Aims—To develop a highly sensitive technique for the reliable detection and typing of human papillomavirus (HPV) DNA in clinical tissue.
Methods—A two step, semi-nested PCR was used with primers spanning the L1 region of the HPV genome and capable of detecting HPV DNA of all known HPV types. The clinical samples were typed by digestion of the 412 base pair PCR product with Rsa I, generating unique fragments for each HPV type. Thirteen samples were screened by this method, including nine vulval carcinoma samples and four wart samples from the penis and vulva.
Results—Experiments using DNA extracted from HPV DNA positive cell lines—that is, CaSki (HPV type 16) and HeLa (HPV type 18) established that the technique could detect as few as 50 HPV copies and that the predicted Rsa I fragments from HPV types 16 and 18 were generated.

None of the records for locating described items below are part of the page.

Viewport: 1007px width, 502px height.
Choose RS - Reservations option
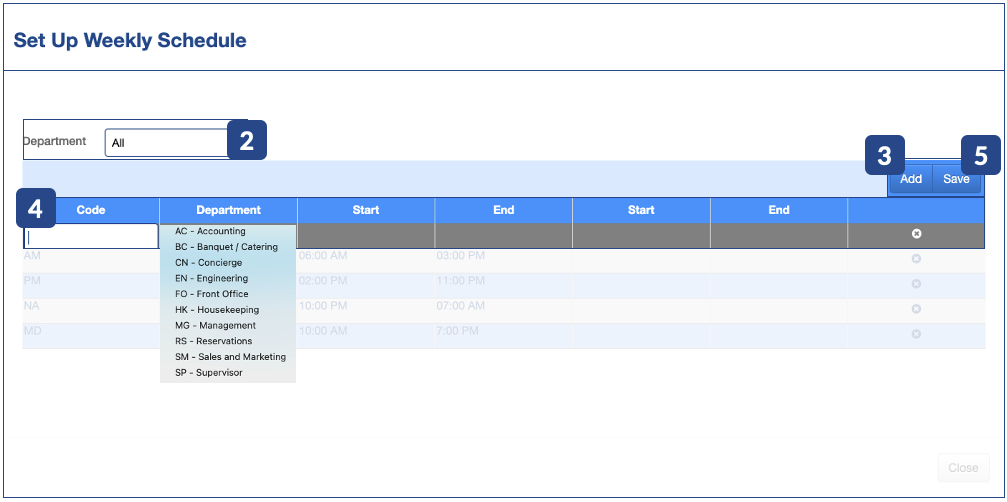(x=213, y=341)
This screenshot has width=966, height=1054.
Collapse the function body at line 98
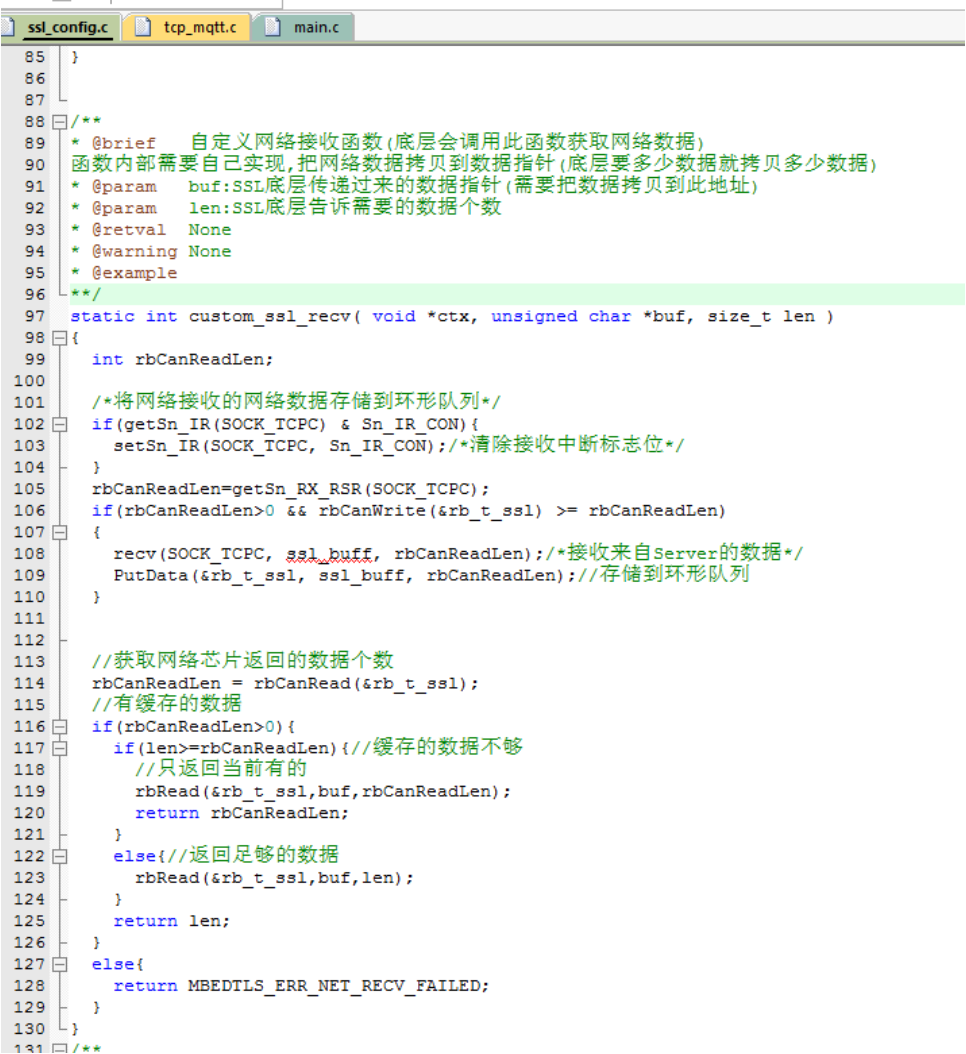[58, 338]
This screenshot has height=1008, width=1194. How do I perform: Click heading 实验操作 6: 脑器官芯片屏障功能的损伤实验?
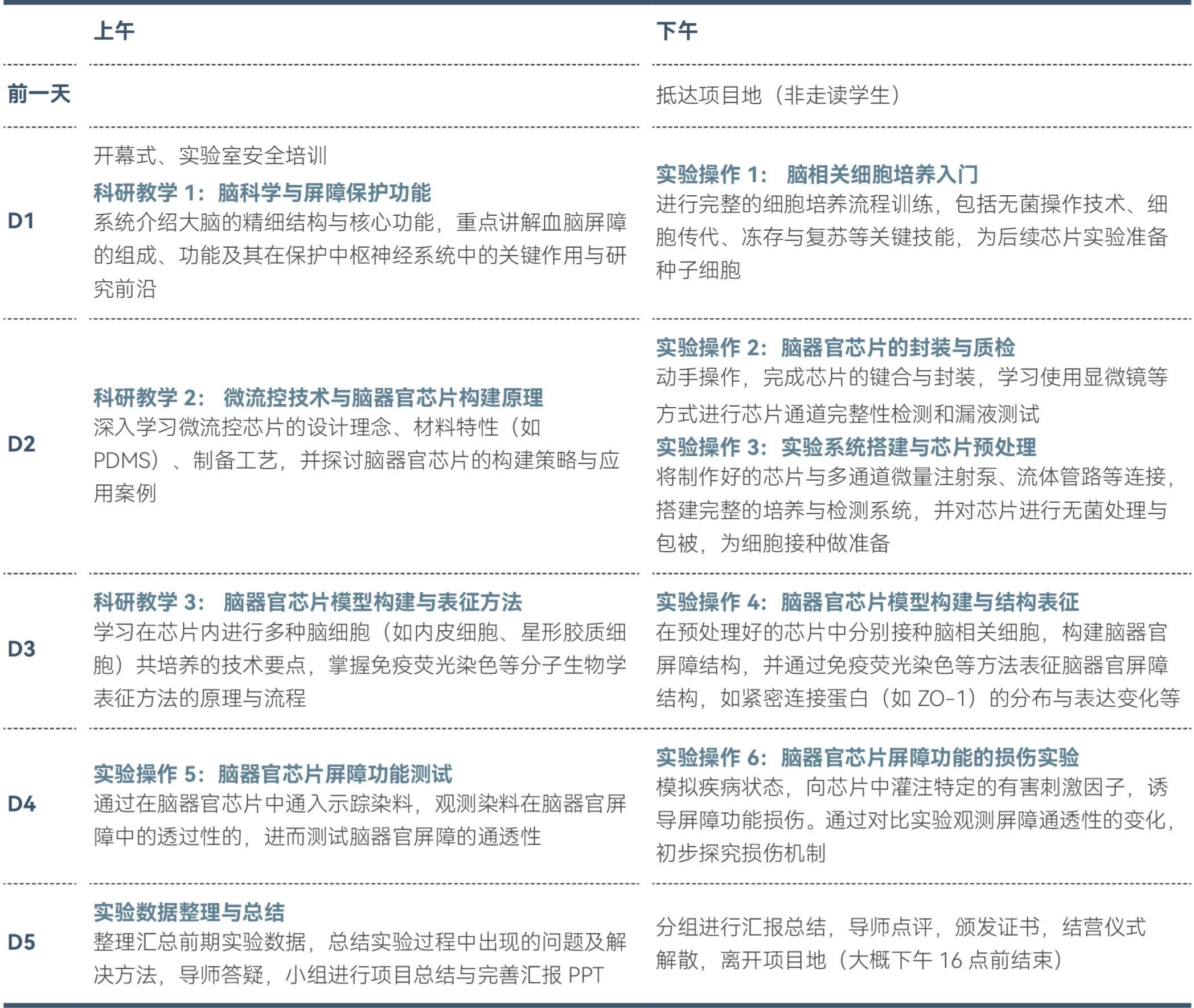coord(867,757)
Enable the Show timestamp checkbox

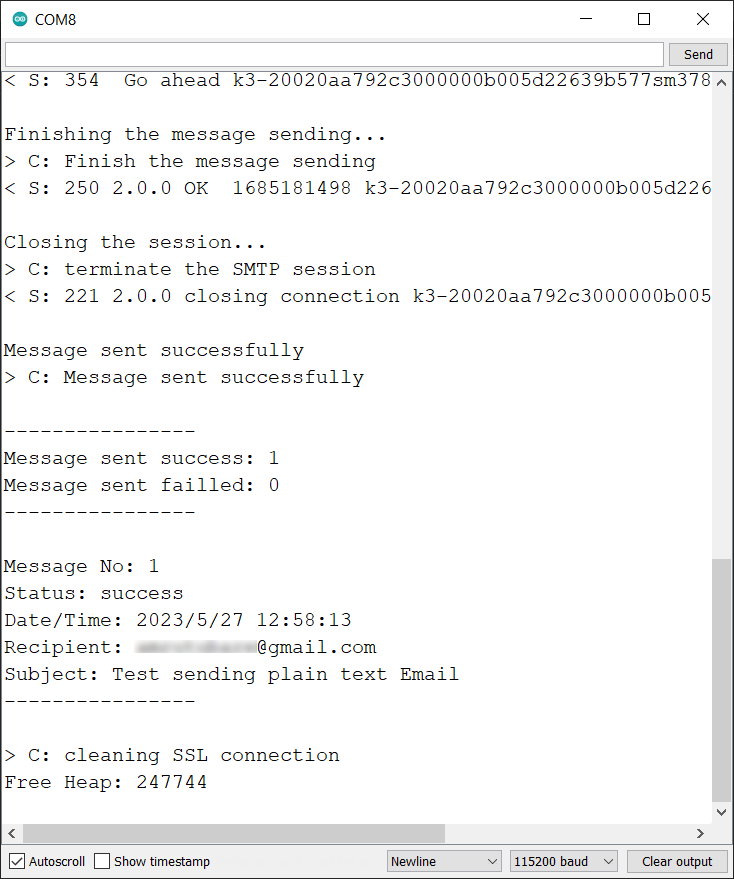pos(102,861)
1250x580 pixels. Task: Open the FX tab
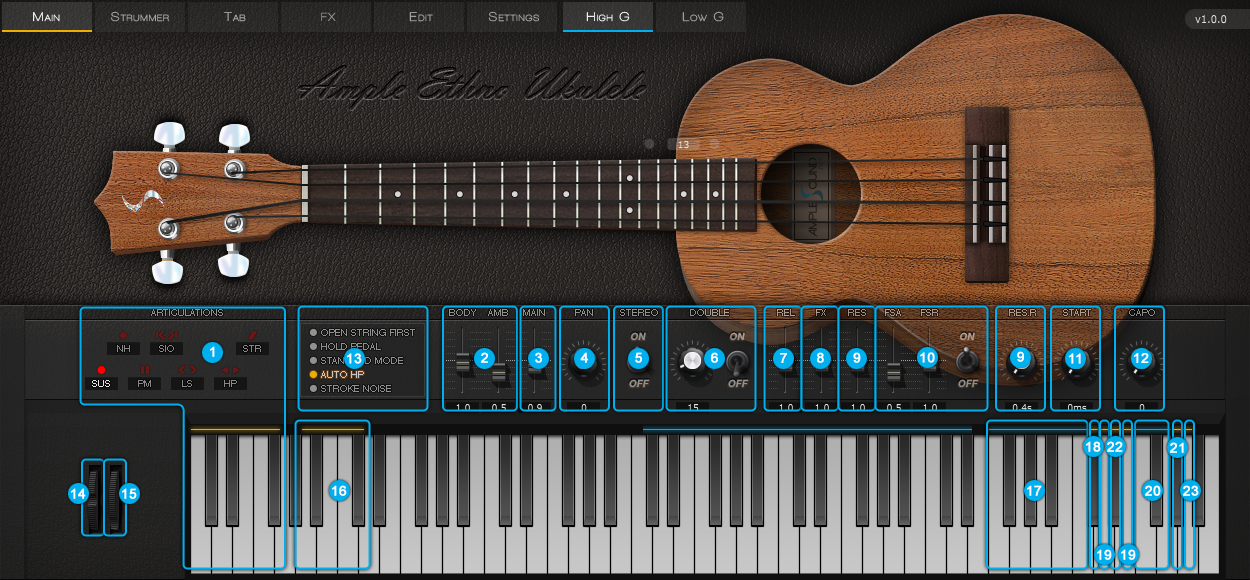327,17
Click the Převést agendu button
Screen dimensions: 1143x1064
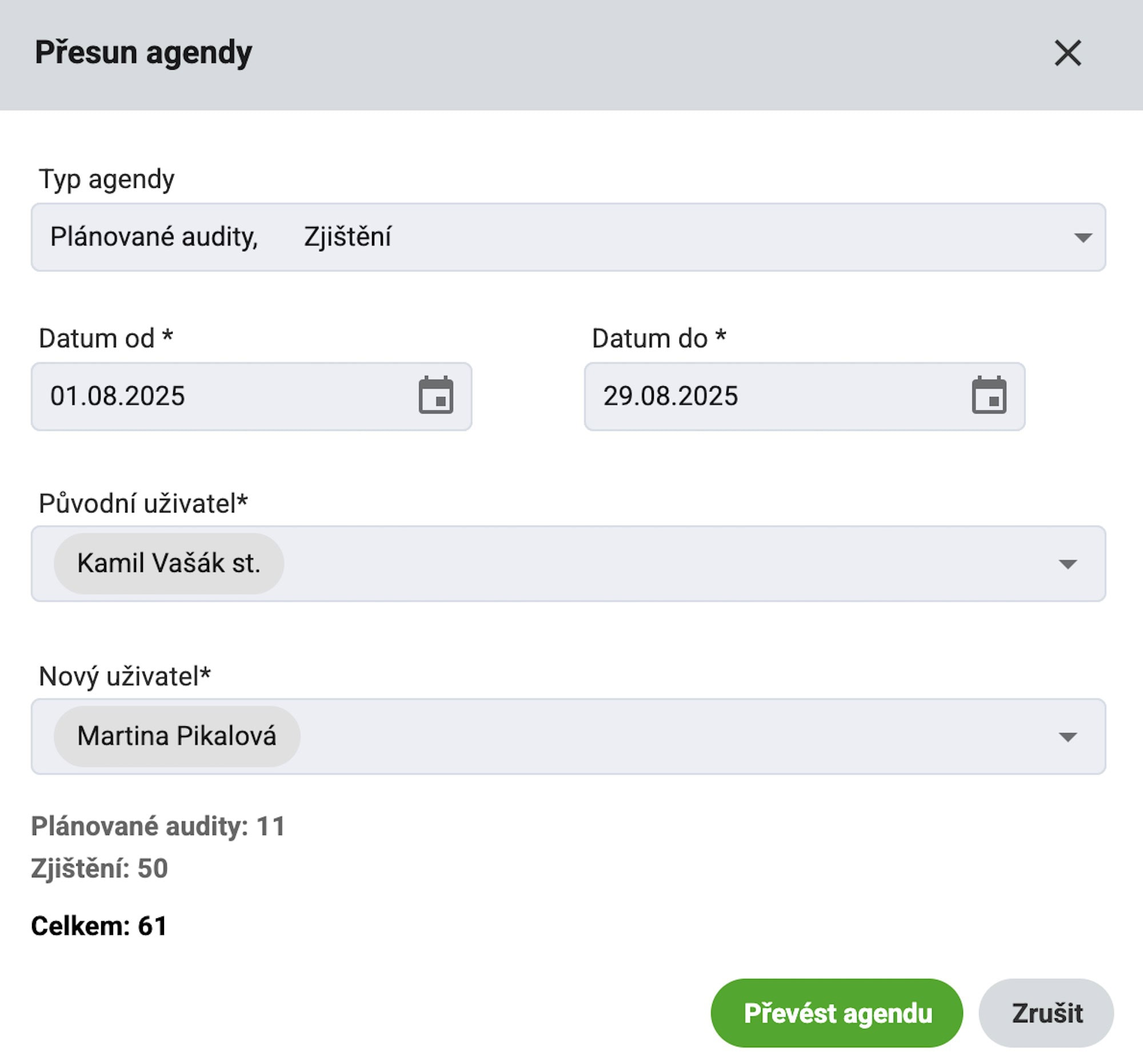coord(837,1013)
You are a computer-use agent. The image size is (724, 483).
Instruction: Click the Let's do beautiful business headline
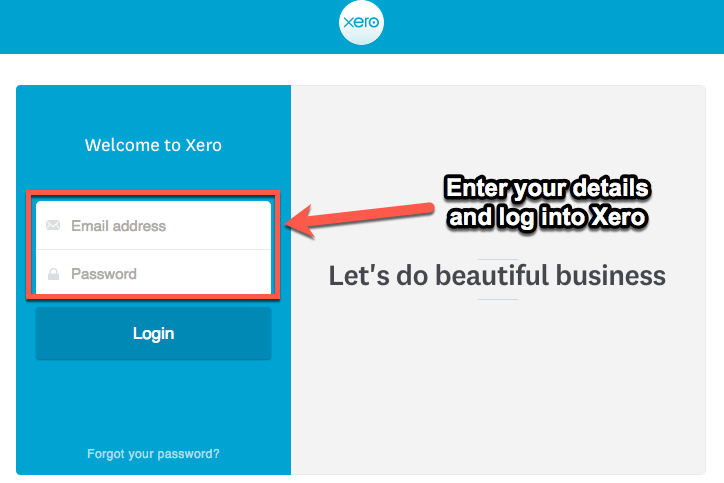point(497,276)
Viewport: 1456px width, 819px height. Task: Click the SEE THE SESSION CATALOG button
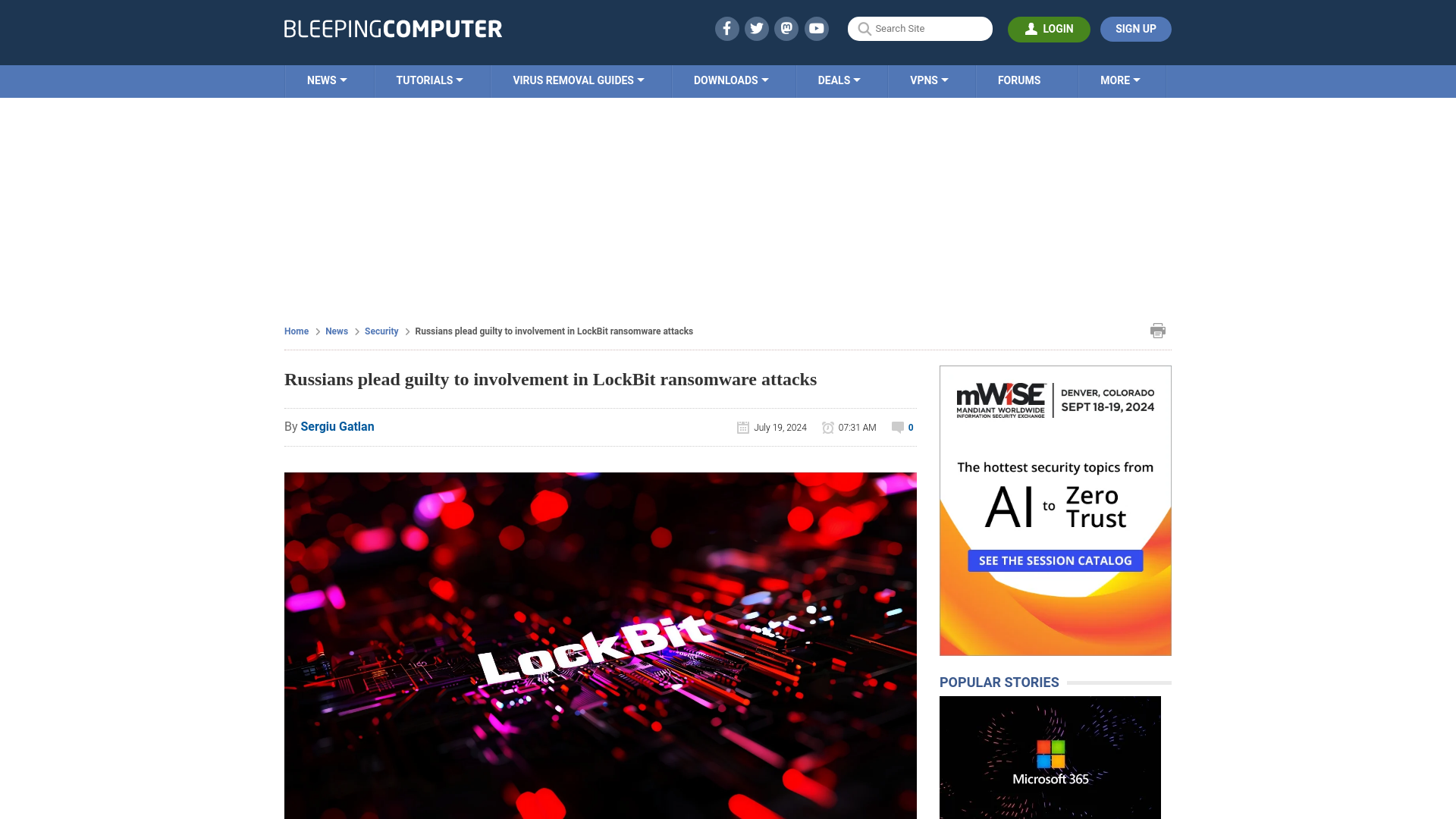pos(1055,560)
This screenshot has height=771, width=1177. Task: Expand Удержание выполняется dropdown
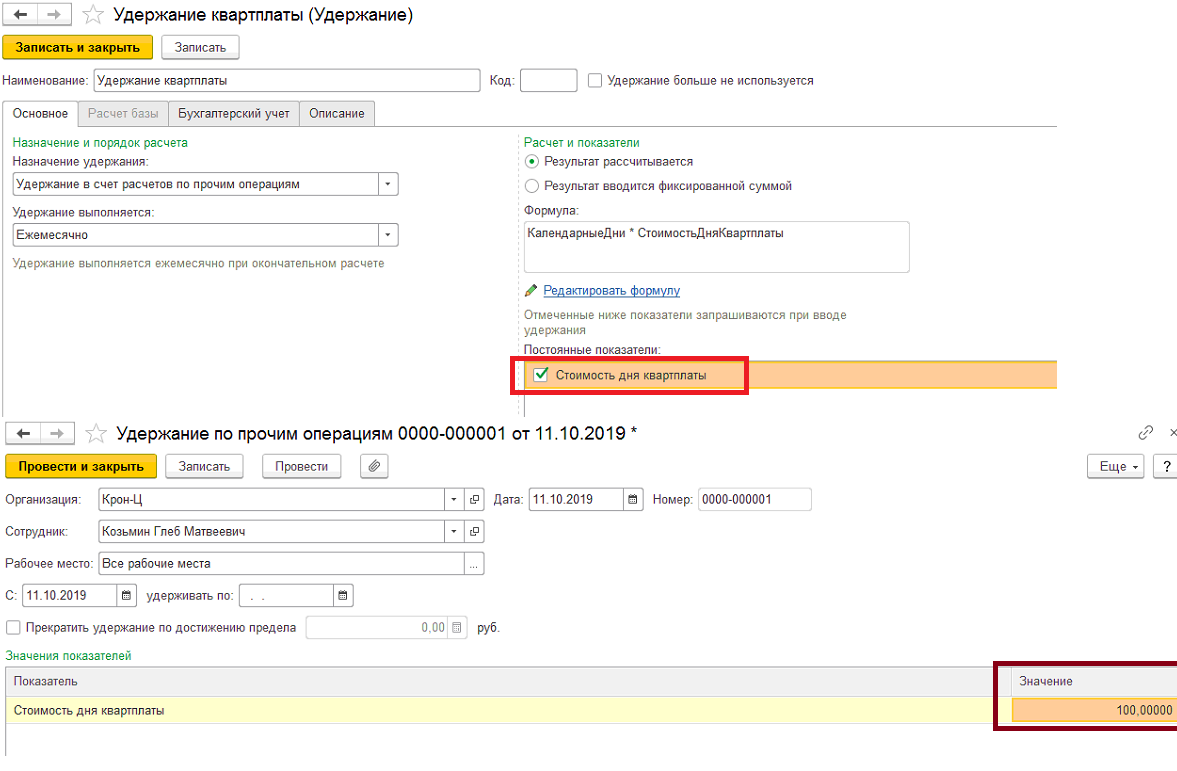click(388, 235)
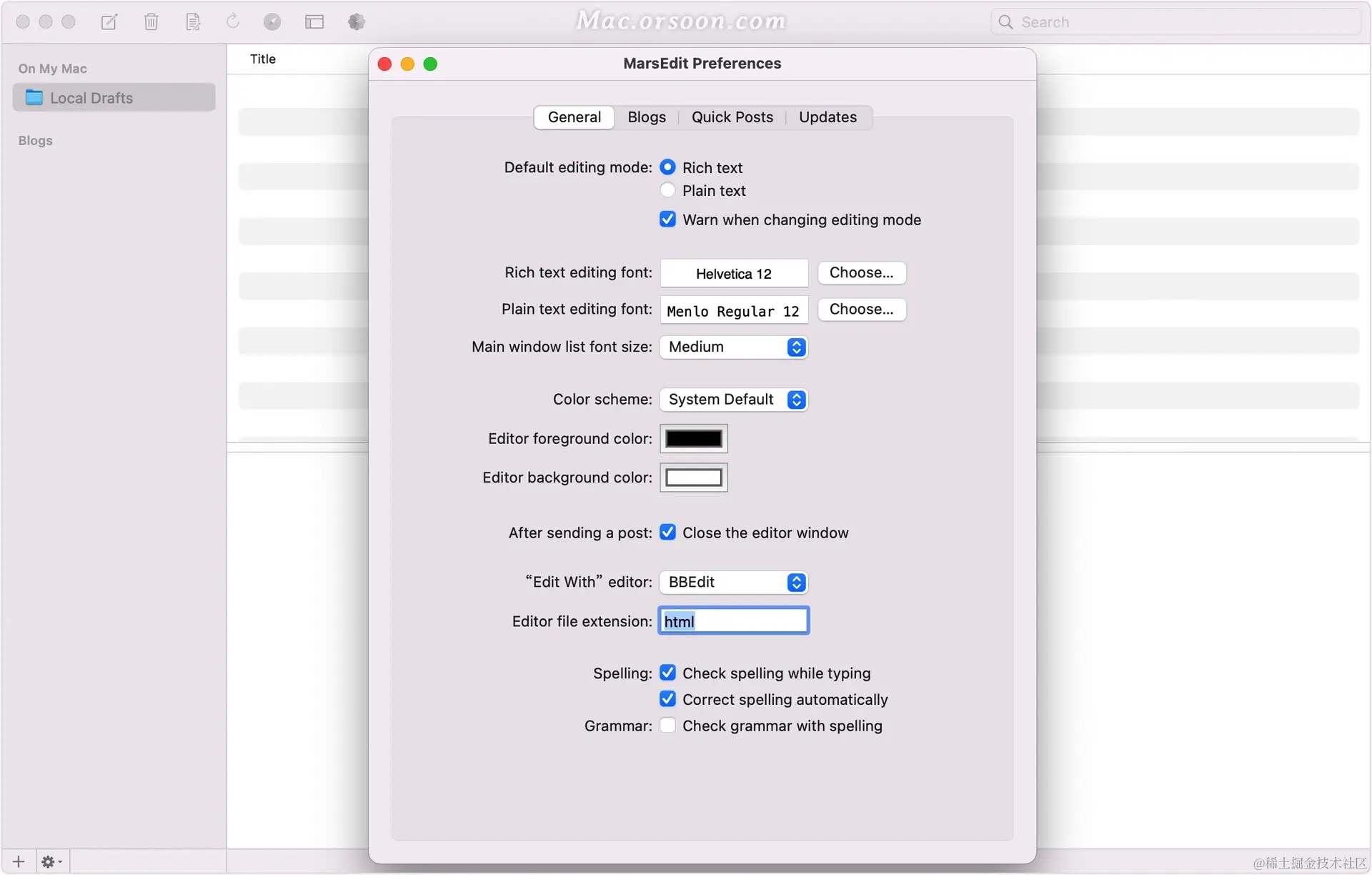Click the Photos media flower icon

[x=357, y=22]
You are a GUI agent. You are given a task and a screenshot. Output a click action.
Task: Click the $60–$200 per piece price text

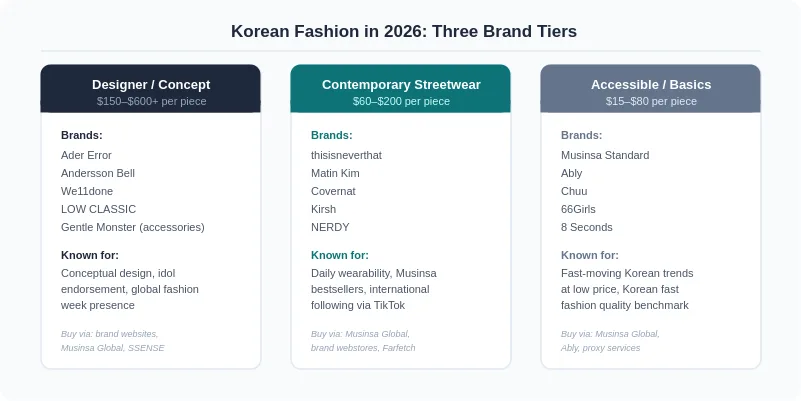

The predicted 412 base pair fragment was observed for all 13 clinical samples subjected to semi-nested PCR. Rsa I digestion of the product of the second round of PCR permitted the positive identification of the HPV type in most cases.
Conclusions—This technique provides an effective and rapid means of detecting HPV DNA, in most cases providing the HPV type. High risk HPV types were always detected in the nine vulval carcinoma samples analysed. The amount of tissue available from the biopsy specimens was small, confirming the sensitivity of the method.